A String is immutable while a StringBuilder is not. So in stringTest(), “hell”.replace(‘h’, ‘s’) will produce a new String “sell” but will not affect the original String that was passed to the method. However, the append() method of StringBuilder appends to the original String object. So, “well” becomes “wello”.


There are 2 points to remember:

  1. replace(char oldChar, char newChar) method returns the same String object if both the parameters are same, i.e. if there is no change.
    Thus, “String” == “String”.replace(‘g’, ‘g’) will return true.
  2. replace(CharSequence oldSeq, CharSequence newSeq) method returns a new String object even if there is no change after replacement. Thus,
    “String” == “String”.replace(“g”, “g”) will return false.

method equalsIgnoreCase()

equalsIgnoreCase() method treats both cases (upper and lower) as same

Example

"HELLO world".equalsIgnoreCase("hello world")

Method compareTo()

Notice that the Strings differ at the first position. The value returned by compareTo is (Unicode value of the left hand side - Unicode value of the right hand side).

Although not required for the exam, it is good to know that for English alphabets, the unicode value of any lower case letter is always 32 more than the unicode value of the same letter in upper case. So, ‘a’ - ‘A’ or ‘h’ - ‘H’ is 32.

Example

"hello world".compareTo("Hello world") >0

compareTo() does a lexicographical (like a dictionary) comparison. It stops at the first place where the strings have different letters.
If left hand side is bigger, it returns a positive number otherwise it returns a negative number. The value is equal to the difference of their unicode values.
If there is no difference then it returns zero. In this case, it will return ( ‘h’ - ‘H’) which is 32.

Method compare()

public static int compare(int[] a, int[] b)
Compares two int arrays lexicographically. If the two arrays share a common prefix then the lexicographic comparison is the result of comparing two elements, as if by Integer.compare(int, int), at an index within the respective arrays that is the prefix length. Otherwise, one array is a proper prefix of the other and, lexicographic comparison is the result of comparing the two array lengths. (See mismatch(int[], int[]) for the definition of a common and proper prefix.)

A null array reference is considered lexicographically less than a non-null array reference. Two null array references are considered equal.

It returns 0 if the first and second array are equal and contain the same elements in the same order; a value less than 0 if the first array is lexicographically less than the second array; and a value greater than 0 if the first array is lexicographically greater than the second array.

For example, the following code will print -1 because the first array has smaller integer at index 2.

int[] ia1 = { 0, 1, 2, 6}; 
int[] ia2 = { 0, 1, 5}; 
System.out.print(Arrays.compare(ia1, ia2)); //prints -1

Observe that the returned value (-1) does not depend on the amount of different between the two elements (2 - 5 is -3).
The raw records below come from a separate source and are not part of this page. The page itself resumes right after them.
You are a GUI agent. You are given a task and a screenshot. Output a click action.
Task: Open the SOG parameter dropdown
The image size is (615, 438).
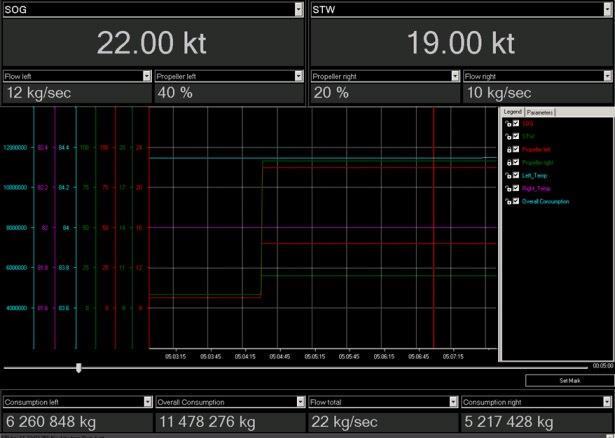coord(298,9)
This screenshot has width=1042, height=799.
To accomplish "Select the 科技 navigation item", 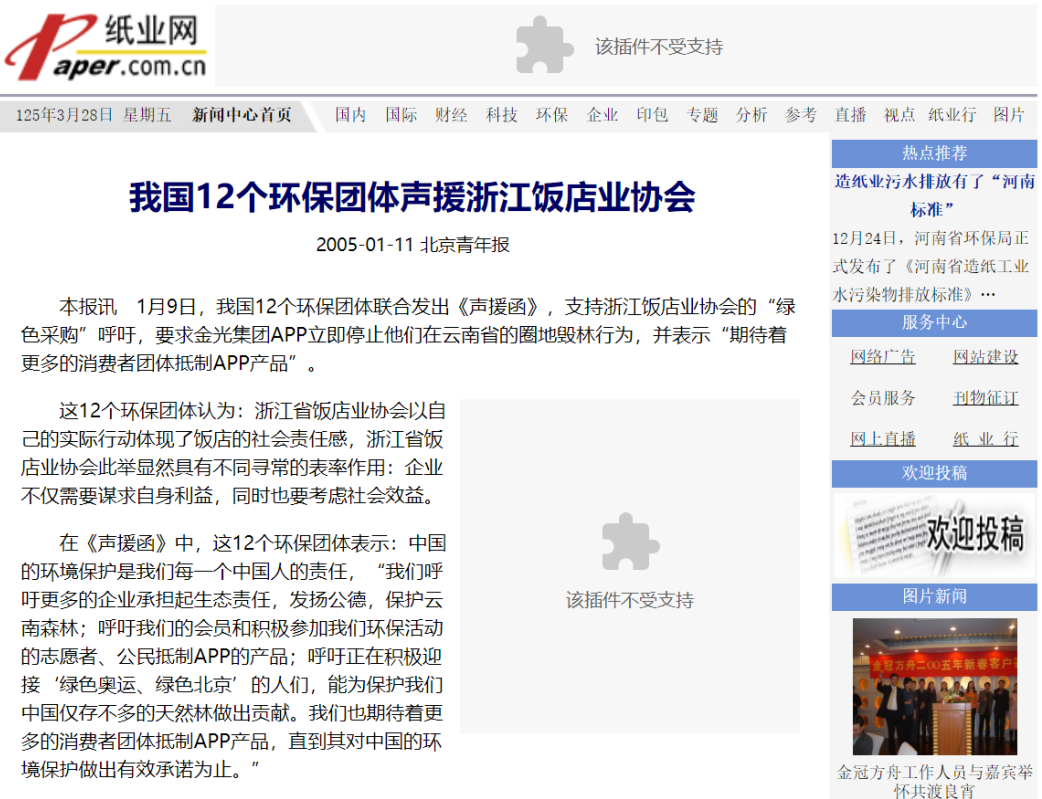I will [502, 115].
         char[] a = { 'h', 'e', 'l', 'l'};       
         char[] b = { };                  
         int x = Arrays.compare(a, b);        
         int y =     Arrays.mismatch(a, b);         
         System.out.println(x+" "+y);  //print 4 0

Since the second array is a proper prefix of the first array, compare() will return a positive number and the number will be the same as the difference in the number of elements in both the arrays i.e 4-0 = 4.

Since the two arrays are differ at index 0, mismatch will return 0.

Method mismatch()

public static int mismatch(int[] a, int[] b)
Finds and returns the index of the first mismatch between two int arrays, otherwise return -1 if no mismatch is found. The index will be in the range of 0 (inclusive) up to the length (inclusive) of the smaller array.

If the two arrays share a common prefix then the returned index is the length of the common prefix and it follows that there is a mismatch between the two elements at that index within the respective arrays. If one array is a proper prefix of the other then the returned index is the length of the smaller array and it follows that the index is only valid for the larger array. Otherwise, there is no mismatch.

Two non-null arrays, a and b, share a common prefix of length pl if the following expression is true:

 pl >= 0 &&  
 pl < Math.min(a.length, b.length) &&  
 Arrays.equals(a, 0, pl, b, 0, pl) &&      
 a[pl] != b[pl]

Note that a common prefix length of 0 indicates that the first elements from each array mismatch. Two non-null arrays, a and b, share a proper prefix if the following expression is true:

     a.length != b.length &&      
     Arrays.equals(a, 0, Math.min(a.length, b.length),                    
     						b, 0, Math.min(a.length, b.length)

For example, the following code will print 2 because the arrays differ at index 2

int[] ia1 = { 0, 1, 2, 6}; 
int[] ia2 = { 0, 1, 5};
System.out.println(Arrays.mismatch(ia1, ia2)); //prints 2

Observe that 2 is also the length of the prefix, which is {0, 1}.
You should now go through the JavaDoc API description of the various overloaded compare and mismatch methods. You will notice that they all work in the same basic fashion.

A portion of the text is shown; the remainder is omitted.